Netanyahu também ocasionalmente excluiu Gantz e Eisenkot das deliberações, impediu Barnea e Alon de viajar para as negociações, ou não lhes concedeu nenhuma autoridade – eles eram apenas condutos.
As manobras de Netanyahu despertaram tamanha repulsa que Alon chegou a se recusar a participar das negociações. Na última sexta-feira, Bar ameaçou não comparecer caso a delegação não tivesse autoridade para negociar.

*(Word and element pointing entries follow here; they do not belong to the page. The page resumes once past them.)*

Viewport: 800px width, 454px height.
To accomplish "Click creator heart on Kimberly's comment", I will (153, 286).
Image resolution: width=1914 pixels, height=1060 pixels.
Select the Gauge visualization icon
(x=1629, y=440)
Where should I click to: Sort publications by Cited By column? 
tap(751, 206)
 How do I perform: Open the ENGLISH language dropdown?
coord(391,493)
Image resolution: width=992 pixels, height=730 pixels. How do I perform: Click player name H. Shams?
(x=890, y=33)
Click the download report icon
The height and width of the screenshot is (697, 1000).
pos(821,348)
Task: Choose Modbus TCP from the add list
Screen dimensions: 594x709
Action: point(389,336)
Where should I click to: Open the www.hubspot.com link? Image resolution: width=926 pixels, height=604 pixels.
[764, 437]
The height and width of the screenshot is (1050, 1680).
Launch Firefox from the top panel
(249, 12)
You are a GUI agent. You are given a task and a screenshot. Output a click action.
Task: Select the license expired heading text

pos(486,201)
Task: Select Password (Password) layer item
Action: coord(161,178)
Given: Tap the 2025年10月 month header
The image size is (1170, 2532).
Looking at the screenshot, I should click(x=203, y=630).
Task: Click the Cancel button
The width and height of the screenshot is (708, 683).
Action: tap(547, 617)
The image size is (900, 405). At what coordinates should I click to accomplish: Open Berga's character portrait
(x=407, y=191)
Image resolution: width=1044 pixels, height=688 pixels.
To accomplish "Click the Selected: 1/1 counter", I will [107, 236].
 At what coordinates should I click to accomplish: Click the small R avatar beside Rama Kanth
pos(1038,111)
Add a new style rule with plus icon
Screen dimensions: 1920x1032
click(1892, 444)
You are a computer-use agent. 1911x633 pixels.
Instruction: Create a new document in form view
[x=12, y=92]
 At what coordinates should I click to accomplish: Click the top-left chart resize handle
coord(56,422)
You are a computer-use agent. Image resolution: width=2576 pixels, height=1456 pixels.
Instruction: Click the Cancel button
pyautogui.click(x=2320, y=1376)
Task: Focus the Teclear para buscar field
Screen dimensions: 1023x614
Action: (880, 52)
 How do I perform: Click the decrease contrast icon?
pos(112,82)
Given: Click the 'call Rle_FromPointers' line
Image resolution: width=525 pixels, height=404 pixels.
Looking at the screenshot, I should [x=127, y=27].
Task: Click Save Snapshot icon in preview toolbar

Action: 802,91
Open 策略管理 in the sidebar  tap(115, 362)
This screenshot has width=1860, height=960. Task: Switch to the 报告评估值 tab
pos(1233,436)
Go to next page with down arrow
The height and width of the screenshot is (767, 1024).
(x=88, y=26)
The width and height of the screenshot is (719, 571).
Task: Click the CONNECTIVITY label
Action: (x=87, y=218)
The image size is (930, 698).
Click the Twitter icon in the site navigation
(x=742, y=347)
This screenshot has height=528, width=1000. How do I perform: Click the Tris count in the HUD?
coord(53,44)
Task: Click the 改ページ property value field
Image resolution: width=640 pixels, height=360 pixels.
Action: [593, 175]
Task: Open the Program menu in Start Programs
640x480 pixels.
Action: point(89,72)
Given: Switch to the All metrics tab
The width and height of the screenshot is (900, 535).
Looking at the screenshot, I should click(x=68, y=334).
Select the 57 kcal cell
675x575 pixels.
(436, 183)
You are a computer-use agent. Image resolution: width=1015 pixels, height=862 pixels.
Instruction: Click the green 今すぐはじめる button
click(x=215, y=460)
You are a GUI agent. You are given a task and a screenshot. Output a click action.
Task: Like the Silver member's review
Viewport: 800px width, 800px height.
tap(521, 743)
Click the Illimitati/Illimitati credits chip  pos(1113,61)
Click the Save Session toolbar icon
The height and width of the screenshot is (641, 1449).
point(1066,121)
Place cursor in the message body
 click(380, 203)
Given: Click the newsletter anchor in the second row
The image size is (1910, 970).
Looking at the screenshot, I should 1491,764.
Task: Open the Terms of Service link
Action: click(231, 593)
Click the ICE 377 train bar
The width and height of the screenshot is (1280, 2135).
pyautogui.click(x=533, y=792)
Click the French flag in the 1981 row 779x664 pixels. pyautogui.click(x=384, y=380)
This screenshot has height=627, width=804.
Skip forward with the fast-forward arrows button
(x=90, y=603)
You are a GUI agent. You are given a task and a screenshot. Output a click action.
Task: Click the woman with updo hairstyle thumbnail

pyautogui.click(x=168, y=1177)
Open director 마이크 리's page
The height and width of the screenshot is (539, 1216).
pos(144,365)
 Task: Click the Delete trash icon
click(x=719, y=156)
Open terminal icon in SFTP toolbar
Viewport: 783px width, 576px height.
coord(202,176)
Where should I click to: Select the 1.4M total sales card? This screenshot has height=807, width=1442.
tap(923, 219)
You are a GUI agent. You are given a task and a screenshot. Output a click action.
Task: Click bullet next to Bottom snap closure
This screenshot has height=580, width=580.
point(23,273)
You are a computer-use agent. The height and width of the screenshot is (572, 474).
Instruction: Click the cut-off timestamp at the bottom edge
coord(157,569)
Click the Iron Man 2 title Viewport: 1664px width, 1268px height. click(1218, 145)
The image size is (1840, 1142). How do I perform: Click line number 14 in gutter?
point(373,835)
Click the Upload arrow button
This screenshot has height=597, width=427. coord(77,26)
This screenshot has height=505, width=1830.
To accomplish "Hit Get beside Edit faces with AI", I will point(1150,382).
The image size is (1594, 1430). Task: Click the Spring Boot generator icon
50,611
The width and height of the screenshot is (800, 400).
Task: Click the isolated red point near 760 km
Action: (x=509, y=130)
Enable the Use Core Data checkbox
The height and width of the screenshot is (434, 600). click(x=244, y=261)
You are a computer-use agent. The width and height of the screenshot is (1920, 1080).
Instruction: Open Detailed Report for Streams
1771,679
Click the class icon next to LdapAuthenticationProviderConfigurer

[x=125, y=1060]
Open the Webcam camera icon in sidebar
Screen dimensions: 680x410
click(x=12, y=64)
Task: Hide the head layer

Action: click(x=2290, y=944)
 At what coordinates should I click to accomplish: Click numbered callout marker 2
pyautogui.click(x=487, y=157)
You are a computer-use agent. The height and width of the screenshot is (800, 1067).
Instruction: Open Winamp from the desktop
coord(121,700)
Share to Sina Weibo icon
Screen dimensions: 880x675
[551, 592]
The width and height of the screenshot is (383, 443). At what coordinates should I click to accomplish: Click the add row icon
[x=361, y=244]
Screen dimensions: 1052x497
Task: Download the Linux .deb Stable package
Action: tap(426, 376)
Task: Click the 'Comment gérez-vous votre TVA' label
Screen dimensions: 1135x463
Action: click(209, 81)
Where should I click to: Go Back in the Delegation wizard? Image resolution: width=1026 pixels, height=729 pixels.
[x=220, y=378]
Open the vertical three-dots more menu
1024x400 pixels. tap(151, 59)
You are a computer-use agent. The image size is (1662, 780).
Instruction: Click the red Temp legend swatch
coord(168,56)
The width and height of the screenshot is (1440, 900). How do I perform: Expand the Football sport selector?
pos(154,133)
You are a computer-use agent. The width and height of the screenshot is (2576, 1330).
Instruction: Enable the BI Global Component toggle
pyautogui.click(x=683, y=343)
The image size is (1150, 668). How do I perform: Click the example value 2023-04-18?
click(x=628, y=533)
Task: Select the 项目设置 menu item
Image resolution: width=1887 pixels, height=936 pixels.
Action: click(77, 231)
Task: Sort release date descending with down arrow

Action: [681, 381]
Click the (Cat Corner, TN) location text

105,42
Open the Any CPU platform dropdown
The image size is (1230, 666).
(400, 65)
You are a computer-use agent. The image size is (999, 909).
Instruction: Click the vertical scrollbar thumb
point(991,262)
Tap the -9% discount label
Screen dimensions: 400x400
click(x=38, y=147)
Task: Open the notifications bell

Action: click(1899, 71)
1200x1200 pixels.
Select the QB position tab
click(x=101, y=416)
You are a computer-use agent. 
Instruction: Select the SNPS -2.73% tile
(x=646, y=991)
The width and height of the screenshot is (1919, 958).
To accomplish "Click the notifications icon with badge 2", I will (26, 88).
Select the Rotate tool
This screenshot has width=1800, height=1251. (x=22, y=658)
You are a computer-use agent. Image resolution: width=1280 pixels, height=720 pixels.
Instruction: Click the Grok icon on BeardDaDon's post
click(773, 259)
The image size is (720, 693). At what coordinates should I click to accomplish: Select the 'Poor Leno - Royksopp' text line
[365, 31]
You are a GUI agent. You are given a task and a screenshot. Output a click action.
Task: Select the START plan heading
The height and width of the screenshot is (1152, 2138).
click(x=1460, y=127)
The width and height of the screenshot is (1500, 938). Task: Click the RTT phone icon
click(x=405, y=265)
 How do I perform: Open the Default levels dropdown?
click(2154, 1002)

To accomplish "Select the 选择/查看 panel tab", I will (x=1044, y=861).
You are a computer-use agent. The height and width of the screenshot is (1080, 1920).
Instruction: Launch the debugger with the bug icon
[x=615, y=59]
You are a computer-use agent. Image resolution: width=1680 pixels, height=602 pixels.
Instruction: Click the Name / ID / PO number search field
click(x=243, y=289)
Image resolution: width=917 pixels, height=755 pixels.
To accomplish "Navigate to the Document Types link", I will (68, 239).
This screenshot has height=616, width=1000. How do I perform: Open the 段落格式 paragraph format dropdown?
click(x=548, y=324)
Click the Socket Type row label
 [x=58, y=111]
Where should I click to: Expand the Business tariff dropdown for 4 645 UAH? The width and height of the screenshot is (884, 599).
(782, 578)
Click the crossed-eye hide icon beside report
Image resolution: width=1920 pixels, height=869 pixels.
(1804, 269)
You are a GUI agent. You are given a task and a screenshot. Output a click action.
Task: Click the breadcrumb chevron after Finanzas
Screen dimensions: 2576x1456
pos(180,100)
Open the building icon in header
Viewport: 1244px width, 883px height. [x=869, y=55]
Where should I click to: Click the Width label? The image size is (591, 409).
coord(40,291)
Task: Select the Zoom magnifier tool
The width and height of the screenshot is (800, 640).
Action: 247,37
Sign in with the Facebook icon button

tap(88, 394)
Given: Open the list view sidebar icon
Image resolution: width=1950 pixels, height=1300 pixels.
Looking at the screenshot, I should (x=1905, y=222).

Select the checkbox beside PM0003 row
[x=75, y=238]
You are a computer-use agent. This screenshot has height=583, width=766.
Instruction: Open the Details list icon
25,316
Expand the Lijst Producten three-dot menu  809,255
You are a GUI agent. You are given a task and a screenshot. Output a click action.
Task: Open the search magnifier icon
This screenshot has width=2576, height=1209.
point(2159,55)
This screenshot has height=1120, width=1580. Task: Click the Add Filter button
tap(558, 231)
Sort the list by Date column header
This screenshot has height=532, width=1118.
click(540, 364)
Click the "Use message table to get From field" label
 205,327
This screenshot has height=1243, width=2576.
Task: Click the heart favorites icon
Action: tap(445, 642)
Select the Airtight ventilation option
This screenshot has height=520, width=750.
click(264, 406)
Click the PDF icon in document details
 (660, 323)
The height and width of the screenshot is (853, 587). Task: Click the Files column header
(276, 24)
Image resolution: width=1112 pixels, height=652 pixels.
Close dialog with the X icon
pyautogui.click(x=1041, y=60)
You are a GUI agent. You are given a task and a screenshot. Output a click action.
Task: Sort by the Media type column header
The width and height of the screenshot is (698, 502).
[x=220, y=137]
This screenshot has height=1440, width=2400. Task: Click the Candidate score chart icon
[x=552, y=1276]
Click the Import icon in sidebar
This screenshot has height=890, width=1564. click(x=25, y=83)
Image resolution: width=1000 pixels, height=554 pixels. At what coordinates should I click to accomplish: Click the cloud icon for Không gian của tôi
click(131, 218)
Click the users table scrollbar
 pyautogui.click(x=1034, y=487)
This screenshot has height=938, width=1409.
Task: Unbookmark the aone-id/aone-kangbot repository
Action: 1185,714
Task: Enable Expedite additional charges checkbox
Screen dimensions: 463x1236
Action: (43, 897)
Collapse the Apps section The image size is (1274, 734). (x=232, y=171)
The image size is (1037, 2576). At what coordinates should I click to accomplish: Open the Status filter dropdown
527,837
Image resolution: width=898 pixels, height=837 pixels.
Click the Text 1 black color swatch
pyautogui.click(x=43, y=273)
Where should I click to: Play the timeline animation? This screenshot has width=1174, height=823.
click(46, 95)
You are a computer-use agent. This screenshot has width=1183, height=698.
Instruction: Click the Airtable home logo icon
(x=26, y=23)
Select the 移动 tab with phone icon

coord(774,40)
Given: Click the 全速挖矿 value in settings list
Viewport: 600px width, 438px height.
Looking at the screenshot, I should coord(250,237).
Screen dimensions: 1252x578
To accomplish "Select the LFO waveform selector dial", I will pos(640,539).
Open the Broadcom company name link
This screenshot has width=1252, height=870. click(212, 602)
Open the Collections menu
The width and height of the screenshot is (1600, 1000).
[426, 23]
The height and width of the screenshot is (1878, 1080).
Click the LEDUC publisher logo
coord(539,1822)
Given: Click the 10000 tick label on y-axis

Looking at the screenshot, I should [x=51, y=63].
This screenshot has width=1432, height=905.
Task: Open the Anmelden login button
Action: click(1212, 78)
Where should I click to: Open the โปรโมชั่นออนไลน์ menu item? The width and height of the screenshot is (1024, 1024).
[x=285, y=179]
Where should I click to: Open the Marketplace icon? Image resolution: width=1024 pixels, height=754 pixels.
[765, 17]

Os chefes da Defesa estão unidos em relação a Netanyahu. Eles acreditam que a libertação dos reféns é uma injunção moral suprema e uma questão de segurança nacional, e também vital para alcançar os objetivos da guerra e melhorar a posição estratégica de Israel na região. Este é o caso, mesmo que haja diferenças de nuances entre Alon e o chefe do Shin Bet, Bar, que definitivamente renunciará após a guerra por causa das falhas de inteligência antes de 7 de outubro. Para Barnea, a responsabilidade pelo fracasso é muito marginal.
Seja qual for o caso, as autoridades de defesa acreditam que, se desta vez também o acordo em cima da mesa não for implementado, e se verificar que a culpa é de Netanyahu, em vez de um Hamas inflexível, a raiva do establishment da defesa contra o primeiro-ministro vai intensificar-se.